[ACG50-P05] Quantitative DNA assays for detecting Zostera marina DNA in coastal Sediments
Keywords:Blue carbon, Seagrass, eDNA
The sequestration of organic carbon (OC) in seagrass meadows has been attracting more attention as global actions to climate change mitigation and adaptation increase. A direct method to detect Zostera marina DNA in coastal sediments, which is essential to unravel long-term Z. marina-derived OC accumulation, was developed as an environmental DNA (eDNA) detection techniques.

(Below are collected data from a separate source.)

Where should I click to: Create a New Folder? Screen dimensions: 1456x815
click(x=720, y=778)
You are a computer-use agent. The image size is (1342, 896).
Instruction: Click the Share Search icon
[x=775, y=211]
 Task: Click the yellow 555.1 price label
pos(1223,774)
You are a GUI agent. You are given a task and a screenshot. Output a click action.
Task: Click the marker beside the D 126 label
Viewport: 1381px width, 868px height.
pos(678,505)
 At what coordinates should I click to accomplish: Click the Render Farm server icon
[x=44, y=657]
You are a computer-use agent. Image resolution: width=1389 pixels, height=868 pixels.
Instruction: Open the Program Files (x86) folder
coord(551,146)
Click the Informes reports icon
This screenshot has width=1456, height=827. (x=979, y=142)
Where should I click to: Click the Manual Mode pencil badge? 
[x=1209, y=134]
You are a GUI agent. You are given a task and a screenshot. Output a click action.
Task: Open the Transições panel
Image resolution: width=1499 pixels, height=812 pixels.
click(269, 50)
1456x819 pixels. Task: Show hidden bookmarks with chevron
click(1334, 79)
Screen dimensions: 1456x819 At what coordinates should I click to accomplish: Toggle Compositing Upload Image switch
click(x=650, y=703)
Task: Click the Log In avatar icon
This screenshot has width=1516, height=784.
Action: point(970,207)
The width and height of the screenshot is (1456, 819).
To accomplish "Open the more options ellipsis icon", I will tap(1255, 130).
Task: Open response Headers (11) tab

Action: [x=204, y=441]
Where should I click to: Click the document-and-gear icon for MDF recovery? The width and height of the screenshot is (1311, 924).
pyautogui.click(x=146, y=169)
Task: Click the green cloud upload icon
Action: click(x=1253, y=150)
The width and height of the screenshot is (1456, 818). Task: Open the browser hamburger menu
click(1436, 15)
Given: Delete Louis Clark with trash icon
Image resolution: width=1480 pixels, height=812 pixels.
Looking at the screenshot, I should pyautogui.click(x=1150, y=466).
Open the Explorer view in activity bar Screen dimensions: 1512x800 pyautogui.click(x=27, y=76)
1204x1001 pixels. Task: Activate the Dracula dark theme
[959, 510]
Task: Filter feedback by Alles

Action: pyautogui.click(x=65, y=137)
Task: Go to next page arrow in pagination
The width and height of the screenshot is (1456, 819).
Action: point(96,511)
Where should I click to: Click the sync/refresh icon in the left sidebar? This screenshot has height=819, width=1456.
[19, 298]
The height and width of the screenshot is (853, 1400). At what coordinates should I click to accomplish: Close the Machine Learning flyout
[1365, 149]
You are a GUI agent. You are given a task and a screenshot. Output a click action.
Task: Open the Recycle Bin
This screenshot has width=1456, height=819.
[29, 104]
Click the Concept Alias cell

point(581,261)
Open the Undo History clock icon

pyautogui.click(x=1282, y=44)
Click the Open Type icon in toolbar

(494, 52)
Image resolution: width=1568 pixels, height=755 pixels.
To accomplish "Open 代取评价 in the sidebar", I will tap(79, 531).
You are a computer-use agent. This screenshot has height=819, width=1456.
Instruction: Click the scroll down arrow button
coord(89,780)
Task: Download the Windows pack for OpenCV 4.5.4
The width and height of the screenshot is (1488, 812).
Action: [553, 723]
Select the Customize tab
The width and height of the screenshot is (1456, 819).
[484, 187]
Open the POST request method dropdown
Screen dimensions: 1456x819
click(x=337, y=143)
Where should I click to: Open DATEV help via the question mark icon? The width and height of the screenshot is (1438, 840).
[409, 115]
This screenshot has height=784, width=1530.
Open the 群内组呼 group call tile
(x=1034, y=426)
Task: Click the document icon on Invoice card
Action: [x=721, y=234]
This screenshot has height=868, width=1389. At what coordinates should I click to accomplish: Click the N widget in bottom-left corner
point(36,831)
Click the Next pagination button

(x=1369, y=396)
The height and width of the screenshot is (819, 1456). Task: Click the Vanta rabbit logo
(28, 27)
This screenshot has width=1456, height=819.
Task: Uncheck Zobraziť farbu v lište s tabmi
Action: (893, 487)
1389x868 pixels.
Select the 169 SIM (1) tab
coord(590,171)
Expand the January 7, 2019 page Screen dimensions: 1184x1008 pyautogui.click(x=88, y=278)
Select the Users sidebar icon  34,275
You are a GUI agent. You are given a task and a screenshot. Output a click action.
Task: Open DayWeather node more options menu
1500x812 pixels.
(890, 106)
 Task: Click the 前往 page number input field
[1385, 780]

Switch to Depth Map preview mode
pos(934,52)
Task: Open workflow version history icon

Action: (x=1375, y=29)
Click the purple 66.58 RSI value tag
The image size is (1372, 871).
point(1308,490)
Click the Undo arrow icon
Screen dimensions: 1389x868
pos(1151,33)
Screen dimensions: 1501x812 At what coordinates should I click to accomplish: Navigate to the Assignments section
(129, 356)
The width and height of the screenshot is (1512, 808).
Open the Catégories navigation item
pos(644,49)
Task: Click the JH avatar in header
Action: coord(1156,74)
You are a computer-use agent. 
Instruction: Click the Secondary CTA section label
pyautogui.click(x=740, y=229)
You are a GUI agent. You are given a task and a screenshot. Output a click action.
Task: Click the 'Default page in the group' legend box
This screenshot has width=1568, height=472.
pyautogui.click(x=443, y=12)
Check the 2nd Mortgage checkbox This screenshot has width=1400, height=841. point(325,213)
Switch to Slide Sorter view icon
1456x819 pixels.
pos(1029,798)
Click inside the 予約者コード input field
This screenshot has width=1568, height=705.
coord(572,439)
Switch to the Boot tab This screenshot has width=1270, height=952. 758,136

Quantitative real-time PCR (qPCR) and droplet digital PCR (ddPCR) were applied to quantify ancient Z. marina DNA in coastal sediments, using specifically-designed dual-labeled probes (DLPs) and primers for one nuclear and one chloroplast gene. Suitable pretreatments and methods for extracting Z. marina DNA from coastal sediments were examined and their applicability to environmental samples was determined. Surface sediments collected from Z. marina meadows contained about 2000 times more DNA than the adjacent unvegetated tidal-flats in the Seto Inland Sea. Moreover, both qPCR and ddPCR successfully detected Z. marina DNA in ancient sediments (up to 5000 calibrated years before present (yr cal BP)), evidencing that Z. marina DNA can be sequestrated in temperate coastal sediments for several millennia. In addition, qPCR and ddPCR results obtained in the present study were highly correlated, although the later was more accurate than qPCR, particularly at low eDNA concentrations and in PCR inhibitor-rich samples. Thus, the present study sets the basis for clarifying the process of Z. marina-derived OC sequestration and demonstrates that seagrass meadows have been present in the Seto Inland Sea for at least 5000 years.